So, in writing the historical fiction that I have done lately, I came back to what seems to be nearly a brick wall.
No, I’m not talking about research or the difficulty involved in doing it. No, I am speaking of the traditional roles of men and women and even children in those historical times.
It seems, and I know this is a generalization, but if you don’t have a strong female character, if she’s not liberated and challenging all the boundaries and roles of the times and even modern times, you’ve written a poor character.
Actually, no. I disagree. You’ve written a realistic character of the time. If you have a liberated woman of today there, you’ve just created a huge anachronism and have failed at the very idea of historical fiction.
Sounds a bit harsh, doesn’t it? I’m not going to say that women back then weren’t strong, didn’t have minds of their own. They did. But there’s a reason for the saying “well behaved women rarely make history.”
While today we have debunked and rejected “the cult of true womanhood” as I have heard it described, that does not mean that it didn’t prevail in the days that many historical fictions are set in. Moral standards were more “strict.” Reputations meant everything. No one wanted scandals. Repression, of people and of opinions, was the norm.
Today we’re liberated, or at least, we think we are. (I’m now thinking of Working Class Hero by John Lennon, though I put a different song in the Sing Along section.) Back then, though, such liberation would have made you an outcast and not fit for normal society.
One of my more recent characters, Mena, she had no idea that there was anything outside the life she’d been raised to, one of near complete obedience. Her husband, Merritt, ended up opening her eyes a bit, and she took that much further, but she’s still aware of her limits.
Another character, Tillie, knew that she was “unnatural” and considered wrong for her times as well. She bit back her opinions and observations and was cross about it the entire time, even if she thought she was fooling people. Her life changed with a rural teaching assignment that gave her freedom and introduced her to people willing to acknowledge and even accept the way she was, but she and everyone around her know that they are not the norm as well. Their understanding is rare and forces them to build a community of their own after the town they were a part of more or less casts them out.
Lady Nichols, in some sense, had more freedom, living twenty years after Mena who was twenty years after Tillie. She also doesn’t. Even with the roaring twenties gaining steam, Lady Nichols walks a fine line between the changing times, the realizations she’s made of her position and role in society, but also propriety. She’s a chaperone in her first story, a role model and someone held to a higher standard. She tries, she fails, and she acknowledges that her actions are not what a woman of her class and age should be doing.
I doubt my balance between liberation and the time period is perfect, but my biggest pet peeve about historical fictions is when they fail to at least acknowledge the fact that the character is acting against the social standards of the times. You want a strong female character? That’s great. I support it.
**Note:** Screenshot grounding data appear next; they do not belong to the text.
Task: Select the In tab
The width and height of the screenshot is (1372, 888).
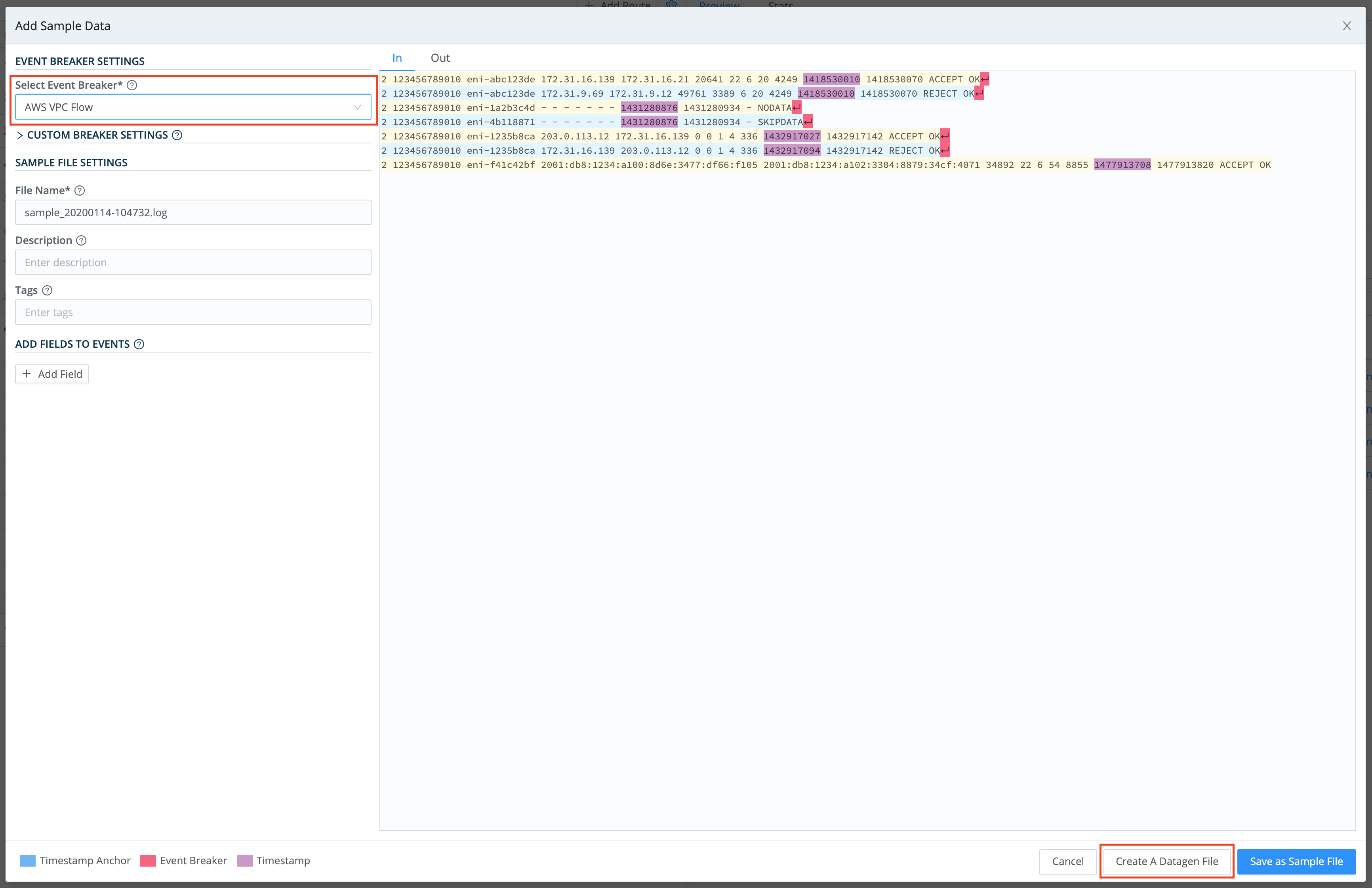Action: [x=397, y=58]
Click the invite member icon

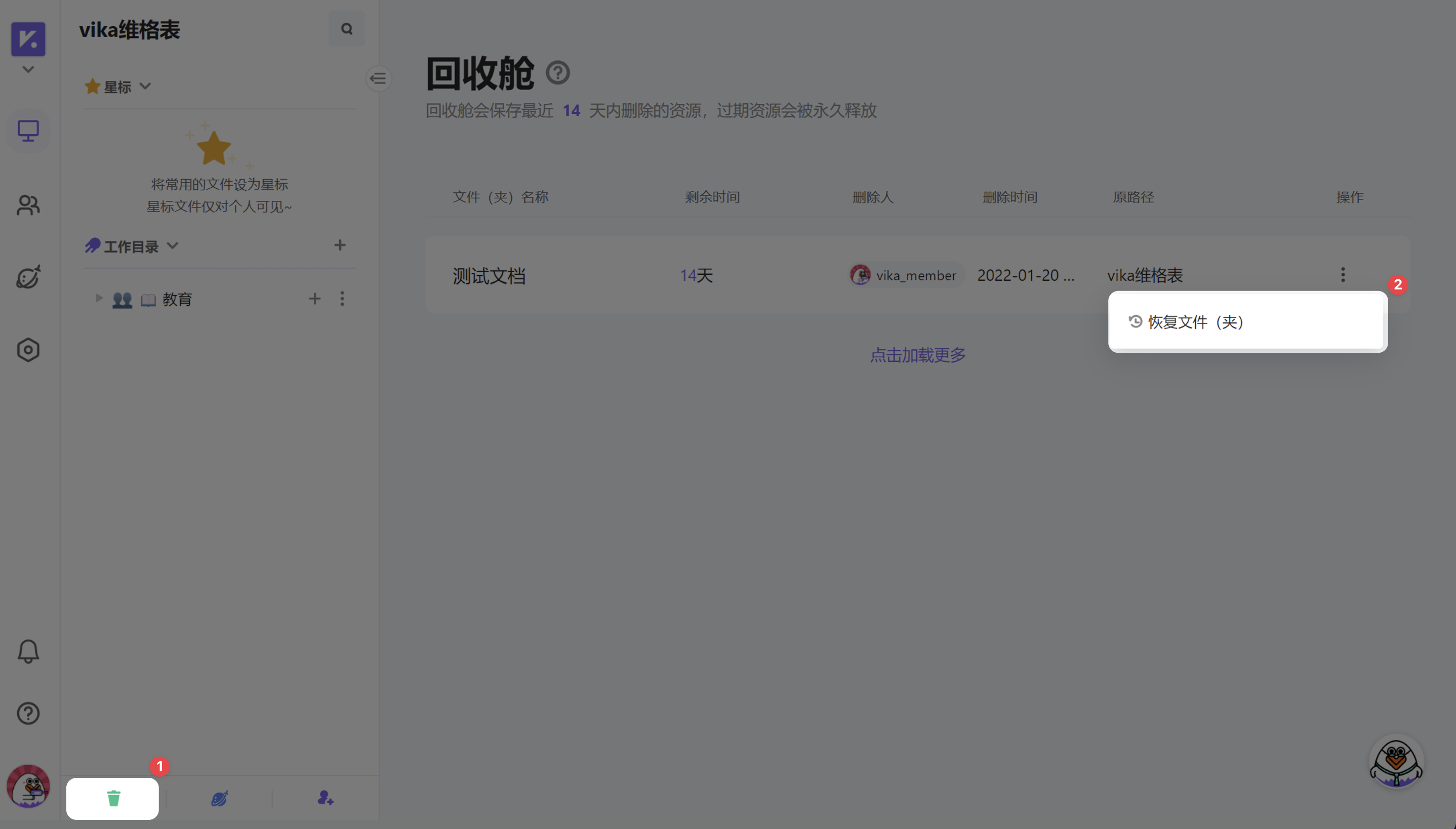click(x=325, y=798)
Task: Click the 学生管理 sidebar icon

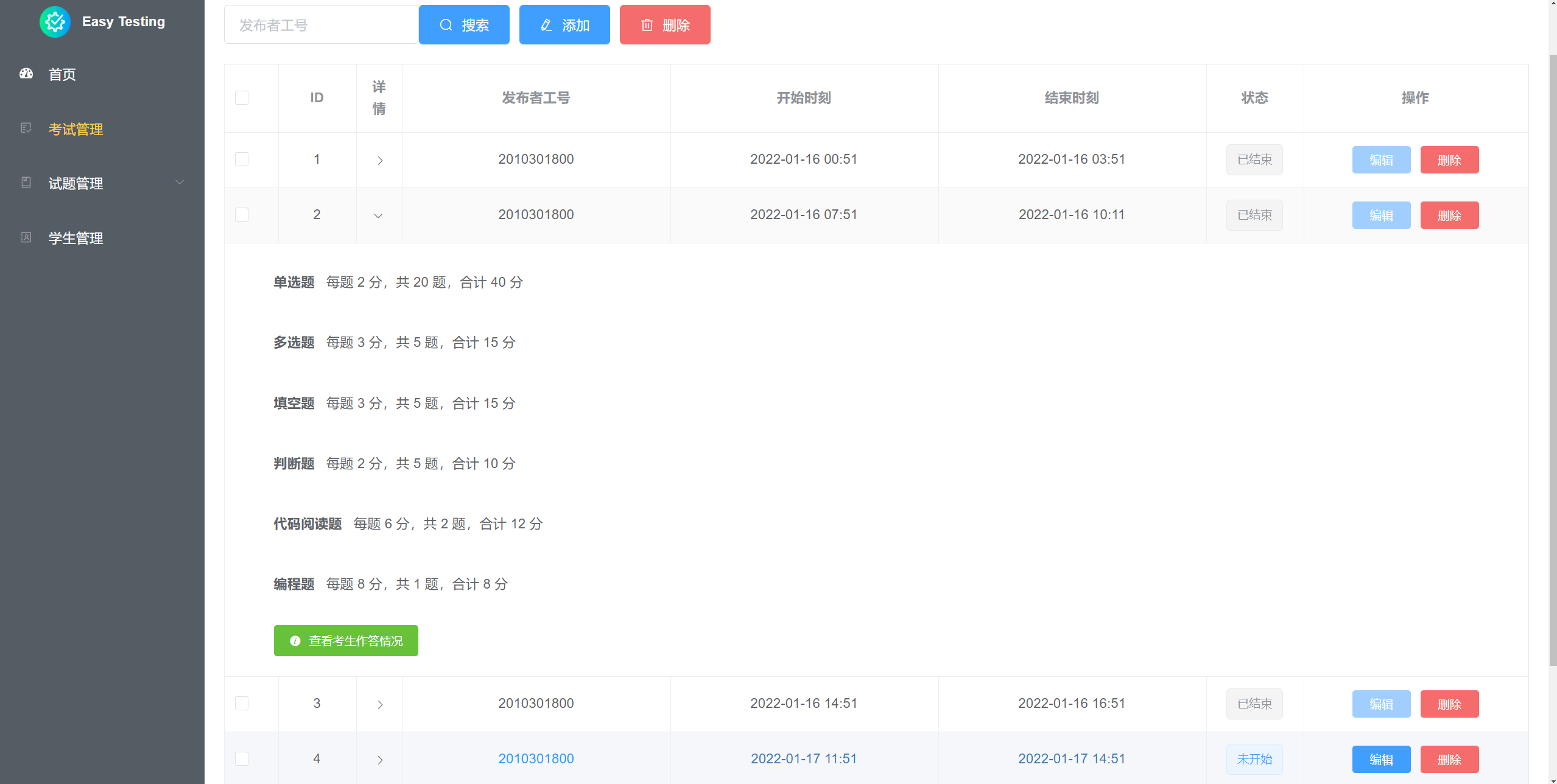Action: [26, 237]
Just remember: the people around her wouldn’t.
In Merritt’s case, he grew up watching his mother suffer after his father’s death, and he didn’t want his wife to do the same. Makade has, for the most part, rejected society after the way he and his family were treated. And Forsythe is just… abnormal himself. He prides himself on being a “black sheep.” There are others besides the men in the women’s life who see the value of some liberation, but it’s not something everyone appreciates.
That’s the part to remember: those old roles were not the ones we have now. People’s opinions were different. They were biased, they were sexist, and they were racist. Don’t fall into the trap of thinking today’s political correctness makes for believable historical fiction.
Our past is not always something we should be proud of.